One thing the two above experts seem to share is the idea that mental life should or will be tailored for the convenience of the human beings who can use both groups of animals. Notably, Csányi’s researchers are quoted as saying dogs could be even better research specimens than primates.

Here’s a question, then: Is the advocacy community, through its focus on reduced suffering rather than autonomy, complicit? When an interviewer asked Animal Liberation author Peter Singer for an opinion on engineering chickens without brains, Singer said, “It would be an ethical improvement on the present system, because it would eliminate the suffering that these birds are feeling. That’s the huge plus to me.” [Oliver Broudy, Interview: “The Practical Ethicist” — Salon.com (8 May 2006).]

On November 30, 2007, Mike wrote:

Wow! I have to assume Singer’s remark came from a place of exasperated resignation, or he was joking or quoted out of context. If not, he sounds like one confused dude. I don’t personally think the advocacy community is being complicit at all; big changes occur slowly in small bits. If reducing animal (human and non) suffering is a start, than it may be complicit in the short term as a necessary step towards long-term wellness for all life.

To be fair, though I don’t believe that domesticating animals makes them any smarter (which is the comment that drew my interest to this discussion), I think it provides them an environment where their likelihood of survival is more assured then in the wild. In contrast, it blows me away, the number of people I know whose pets have terminal human illnesses; diabetes, cancer, arthritis, etc.. I just about wept the first time I knew of someone having to give their pet an insulin injection. I was overwrought with such emotion knowing that the pet acquired this quality of life having had no say in it’s diet, environment and now the treatment of its condition.
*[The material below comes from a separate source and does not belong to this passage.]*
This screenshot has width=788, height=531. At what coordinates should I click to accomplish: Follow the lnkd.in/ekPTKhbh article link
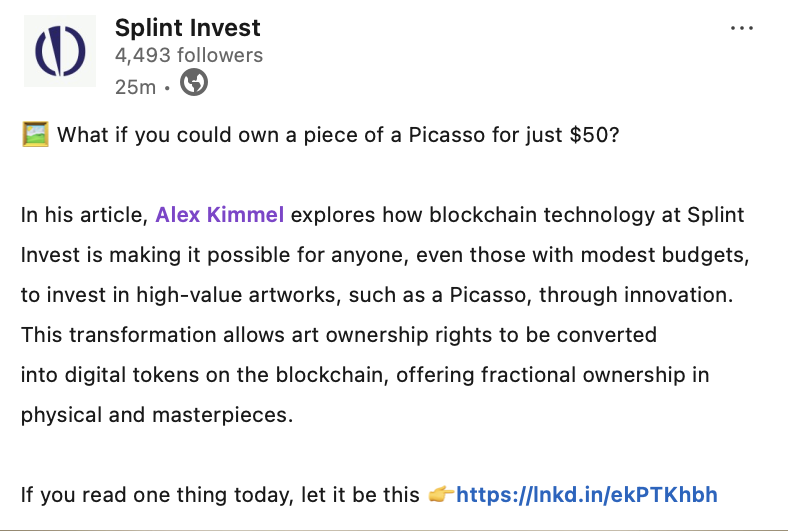tap(586, 495)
I’d love to know if horses, dogs, cats and other domesticated animals could speak, if they would ask to be left the heck alone, stating a preference for a natural life cycle; shorter or not.
Peace & Love

On December 2, 2007, Lee Hall of Friends of Animals wrote:

Mike, regarding Peter Singer’s comment, you can judge for yourself:

http://www.utilitarian.net/singer/interviews-debates/20060508.htm

Singer’s apparently answering the questions in earnest.